■ Task requirements ■
1/ In the excerpt about France's "Westernist" diplomats, where did Philippe Errera do an internship between 1998 and 1999?
2/ Carry on the excerpt about France's "Westernist" diplomats, starting after its final sentence.

It is obviously no coincidence that many of those who are designated by their colleagues as ‘Westernist’ or neoconservative pioneers at the foreign affairs ministry have, or had, spent time in the US. That is the case of Philippe Errera, who served an internship with the US State Department between 1998 and 1999, and who was subsequently appointed as first secretary to the French embassy in Washington from 1999 to 2003. He is today head of the International Relations and Strategy department at the French defence ministry.

It is also the case of Michel Miraillet, the current French ambassador to the United Arab Emirates, where France has its only air force base in the Middle East. From 1992 to 1995 he was the first secretary of France’s permanent mission to the UN in New York. There is also Gérard Araud, France’s current ambassador to the US, who served as French ambassador to the UN between 2009 and 2014. Not forgetting François Richier, a former advisor on strategic issues with France’s permanent mission to the UN, who went on to become head of the department of non-proliferation at the French foreign affairs ministry and later an advisor to then-president Nicolas Sarkozy on strategic issues. In 2011 he was appointed French ambassador to India. 

“Even if we sometimes, between ourselves, call them ‘the sect’, it would be idiotic to say that they were indoctrinated during their time in the Unites States,” said one French diplomat, speaking on condition his name was withheld. “I would rather say that they were victims, during their stay, of the effects of socializing, and that some could have been intellectually seduced by their contact with neocon think tanks.”

A former French ambassador, who also spoke on condition his name was withheld, commented: “The Quai d’Orsay is an organization with branches. To be in a good branch can help, even accelerate, your career. It happens that the neoconservative branch is without doubt today one of the most favourable. Thus the most sought-after. And it contains a large proportion of diplomats specialized in political-strategic questions.”

During the international negotiations with Iran over its nuclear programme, the French delegation constantly applied brakes on progress towards a deal. It was among French diplomats and experts concerned with the fight against nuclear proliferation that the Westernist theories began to win over their first adepts. According to several sources at the French foreign affairs ministry, there was at the beginning even an open rivalry between the Westernists in the anti-proliferation sector and the diplomats they regarded as dangerous Arabophiles in the ministry’s North Africa-Middle East department (ANMO).    

With hindsight, it is plain today that the representatives of the Westernist view have succeeded, under presidents and ministers of different political persuasions, in obtaining important posts where their influence is considerable. Tthe new Westernist vision unites both diplomats described as right-wing and others close to the Socialist Party. Jacques Audibert, the current diplomatic advisor to President François Hollande, and who adopted a notably hardline approach during the recent nuclear negotiations with Iran – to the point of provoking a halt to the negotiations – has been known for some time as being both a neoconservative and close to the Socialist Party. The same is true of Martin Briens, who succeeded Audibert in the negotiations with Iran, and who is currently in transit between the foreign ministry and the strategic affairs department of the French foreign intelligence agency, the DGSE.

1: Dominique de Villepin, who served as foreign minister from 2002-2004, and who would later become prime minister, gave a speech to the UN on February 14th 2003 opposing the invasion of Iraq, a position shared, among others, by Germany, China and Russia. The powerfully delivered speech was met with unusual applause.

■ The data ■
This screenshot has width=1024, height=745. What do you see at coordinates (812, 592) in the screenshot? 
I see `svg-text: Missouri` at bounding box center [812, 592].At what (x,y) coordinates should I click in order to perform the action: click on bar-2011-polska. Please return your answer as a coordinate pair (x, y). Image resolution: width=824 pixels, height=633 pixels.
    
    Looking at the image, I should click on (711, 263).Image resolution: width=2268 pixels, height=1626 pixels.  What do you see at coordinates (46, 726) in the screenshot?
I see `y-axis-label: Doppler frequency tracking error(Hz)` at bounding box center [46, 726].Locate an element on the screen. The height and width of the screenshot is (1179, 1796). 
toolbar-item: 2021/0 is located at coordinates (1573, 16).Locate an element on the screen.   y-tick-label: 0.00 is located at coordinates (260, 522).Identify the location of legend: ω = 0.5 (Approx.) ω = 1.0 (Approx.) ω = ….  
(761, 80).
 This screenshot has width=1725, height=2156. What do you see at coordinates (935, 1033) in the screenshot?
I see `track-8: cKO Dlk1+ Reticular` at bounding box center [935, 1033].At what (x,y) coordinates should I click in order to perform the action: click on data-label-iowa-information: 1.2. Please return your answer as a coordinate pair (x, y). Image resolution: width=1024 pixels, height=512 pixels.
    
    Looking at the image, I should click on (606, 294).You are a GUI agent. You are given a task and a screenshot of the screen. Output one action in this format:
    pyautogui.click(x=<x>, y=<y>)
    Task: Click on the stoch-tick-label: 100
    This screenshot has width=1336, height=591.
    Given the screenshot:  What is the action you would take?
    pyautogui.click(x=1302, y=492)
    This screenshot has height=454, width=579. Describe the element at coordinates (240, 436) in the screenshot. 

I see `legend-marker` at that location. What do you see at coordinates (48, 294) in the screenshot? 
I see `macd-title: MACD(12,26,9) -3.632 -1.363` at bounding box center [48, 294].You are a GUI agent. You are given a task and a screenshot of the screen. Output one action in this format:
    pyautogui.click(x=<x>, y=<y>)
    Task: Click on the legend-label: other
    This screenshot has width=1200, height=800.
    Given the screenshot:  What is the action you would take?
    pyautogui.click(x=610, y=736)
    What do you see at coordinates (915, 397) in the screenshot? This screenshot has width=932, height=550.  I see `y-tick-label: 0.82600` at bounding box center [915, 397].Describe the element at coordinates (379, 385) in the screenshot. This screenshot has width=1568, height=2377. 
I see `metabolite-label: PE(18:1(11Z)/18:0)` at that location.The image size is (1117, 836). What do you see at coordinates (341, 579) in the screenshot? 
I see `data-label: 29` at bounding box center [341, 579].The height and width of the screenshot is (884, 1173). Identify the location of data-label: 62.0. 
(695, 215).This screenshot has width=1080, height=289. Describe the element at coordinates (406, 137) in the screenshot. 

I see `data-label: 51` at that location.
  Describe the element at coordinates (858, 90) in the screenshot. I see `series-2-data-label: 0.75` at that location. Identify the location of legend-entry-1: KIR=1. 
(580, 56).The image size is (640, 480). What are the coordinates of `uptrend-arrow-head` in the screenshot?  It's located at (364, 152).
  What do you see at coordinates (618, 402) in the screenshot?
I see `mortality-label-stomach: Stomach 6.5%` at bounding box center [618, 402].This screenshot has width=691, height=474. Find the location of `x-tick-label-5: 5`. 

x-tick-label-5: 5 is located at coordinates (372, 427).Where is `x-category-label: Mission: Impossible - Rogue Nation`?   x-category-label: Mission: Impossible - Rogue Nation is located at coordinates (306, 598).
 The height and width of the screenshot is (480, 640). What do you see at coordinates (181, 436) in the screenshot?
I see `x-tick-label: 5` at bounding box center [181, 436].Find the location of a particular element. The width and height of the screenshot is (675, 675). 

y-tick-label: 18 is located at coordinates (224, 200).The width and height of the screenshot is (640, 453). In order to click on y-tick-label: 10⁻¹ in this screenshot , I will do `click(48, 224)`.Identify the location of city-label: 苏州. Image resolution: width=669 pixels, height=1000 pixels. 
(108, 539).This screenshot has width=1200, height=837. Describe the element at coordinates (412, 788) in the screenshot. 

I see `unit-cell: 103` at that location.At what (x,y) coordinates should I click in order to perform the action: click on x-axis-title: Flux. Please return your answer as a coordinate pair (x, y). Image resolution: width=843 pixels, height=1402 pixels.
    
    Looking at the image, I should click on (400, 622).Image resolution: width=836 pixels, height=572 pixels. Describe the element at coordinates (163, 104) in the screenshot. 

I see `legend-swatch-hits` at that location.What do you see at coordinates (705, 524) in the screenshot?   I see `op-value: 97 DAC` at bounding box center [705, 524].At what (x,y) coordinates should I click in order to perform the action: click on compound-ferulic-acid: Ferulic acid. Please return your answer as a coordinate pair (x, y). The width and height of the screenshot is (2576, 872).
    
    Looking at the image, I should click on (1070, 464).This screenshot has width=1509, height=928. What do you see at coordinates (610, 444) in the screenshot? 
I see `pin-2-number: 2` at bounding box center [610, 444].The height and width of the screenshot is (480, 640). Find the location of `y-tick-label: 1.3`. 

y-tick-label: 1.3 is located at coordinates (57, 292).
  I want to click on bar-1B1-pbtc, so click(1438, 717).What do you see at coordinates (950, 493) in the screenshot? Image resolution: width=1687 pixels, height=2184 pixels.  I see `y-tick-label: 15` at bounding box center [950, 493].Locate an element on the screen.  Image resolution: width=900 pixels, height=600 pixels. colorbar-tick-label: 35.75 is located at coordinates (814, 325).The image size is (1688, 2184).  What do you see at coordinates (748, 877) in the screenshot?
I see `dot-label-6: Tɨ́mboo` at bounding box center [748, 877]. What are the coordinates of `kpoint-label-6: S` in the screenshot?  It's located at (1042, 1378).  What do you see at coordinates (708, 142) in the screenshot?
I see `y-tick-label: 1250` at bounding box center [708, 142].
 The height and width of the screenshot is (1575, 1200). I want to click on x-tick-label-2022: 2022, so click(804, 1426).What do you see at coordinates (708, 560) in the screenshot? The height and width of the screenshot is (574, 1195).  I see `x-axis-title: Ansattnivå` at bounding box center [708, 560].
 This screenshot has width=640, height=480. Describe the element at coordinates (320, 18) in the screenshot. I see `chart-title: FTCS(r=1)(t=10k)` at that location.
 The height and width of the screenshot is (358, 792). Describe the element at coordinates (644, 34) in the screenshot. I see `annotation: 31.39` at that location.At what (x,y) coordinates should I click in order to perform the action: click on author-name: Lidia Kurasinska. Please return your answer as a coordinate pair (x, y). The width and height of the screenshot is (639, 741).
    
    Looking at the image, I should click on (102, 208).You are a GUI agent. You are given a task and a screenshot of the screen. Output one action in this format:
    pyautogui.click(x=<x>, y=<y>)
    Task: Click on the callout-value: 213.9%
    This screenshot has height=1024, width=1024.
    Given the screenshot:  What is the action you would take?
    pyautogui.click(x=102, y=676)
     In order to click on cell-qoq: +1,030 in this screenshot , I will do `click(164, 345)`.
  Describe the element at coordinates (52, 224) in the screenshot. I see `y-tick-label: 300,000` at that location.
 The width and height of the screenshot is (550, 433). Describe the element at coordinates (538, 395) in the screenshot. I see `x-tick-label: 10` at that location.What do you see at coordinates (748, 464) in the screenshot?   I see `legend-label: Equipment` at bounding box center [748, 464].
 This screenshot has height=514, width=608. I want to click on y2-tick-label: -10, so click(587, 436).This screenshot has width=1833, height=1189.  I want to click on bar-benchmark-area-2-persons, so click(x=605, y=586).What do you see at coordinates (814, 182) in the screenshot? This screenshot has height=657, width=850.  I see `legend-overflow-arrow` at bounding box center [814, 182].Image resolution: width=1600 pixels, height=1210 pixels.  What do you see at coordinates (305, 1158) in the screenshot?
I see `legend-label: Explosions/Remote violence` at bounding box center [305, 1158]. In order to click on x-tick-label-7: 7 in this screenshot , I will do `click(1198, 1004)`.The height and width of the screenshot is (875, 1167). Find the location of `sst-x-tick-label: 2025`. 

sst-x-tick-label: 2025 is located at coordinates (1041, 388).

■ Written responses ■
1/ With the US State Department.

2/
Leading France into a vicious circle of violence

It is evident that for this French Westernist, or neoconservative, movement military force is at the service of diplomacy, and the mechanism today for taking the decision to go to war serves them well. Among the ten or so people who take part with François Hollande in the defence council meetings where the most important political-military decisions are taken, there are few specialists of Africa or the Middle East. DGSE  head Bernard Bajolet, a former French ambassador to Jordan, Iraq, Algeria and Afghanistan is the only Arabist familiar with the reality of the Arab world.

The military officials present at these defence council meetings are the chief of staff of the armed forces and Hollande’s private military chief of staff, who are known to be right-wing even if they are not the most gung-ho among the assembled figures, for they know on-the-ground reality of war. But, disciplined as they are, they accept the orders of the political powers. Which partly explains the hasty, improvised and openly political nature of certain decisions, which are not supported by solid strategic hypotheses and which often reveal a damning lack of vision.

Enlightened by his ethnographic studies of French diplomats, Christian Lequesne believes that on top of the natural inclination of neoconservatives for military intervention, there is perhaps another explanation for France’s interventionist policies. “Since the economic crisis of 2008, to the eyes of the world, and notably Europe, France has been eclipsed as a power by Germany,” he argued. “For a number of foreign leaders, just one country counts: Germany, which knew how to reform its economy thanks to the [2002] Hartz reforms while France dawdled. To reclaim its rank, Paris has no other choice than to manifest itself in a field where Germany cannot compete.”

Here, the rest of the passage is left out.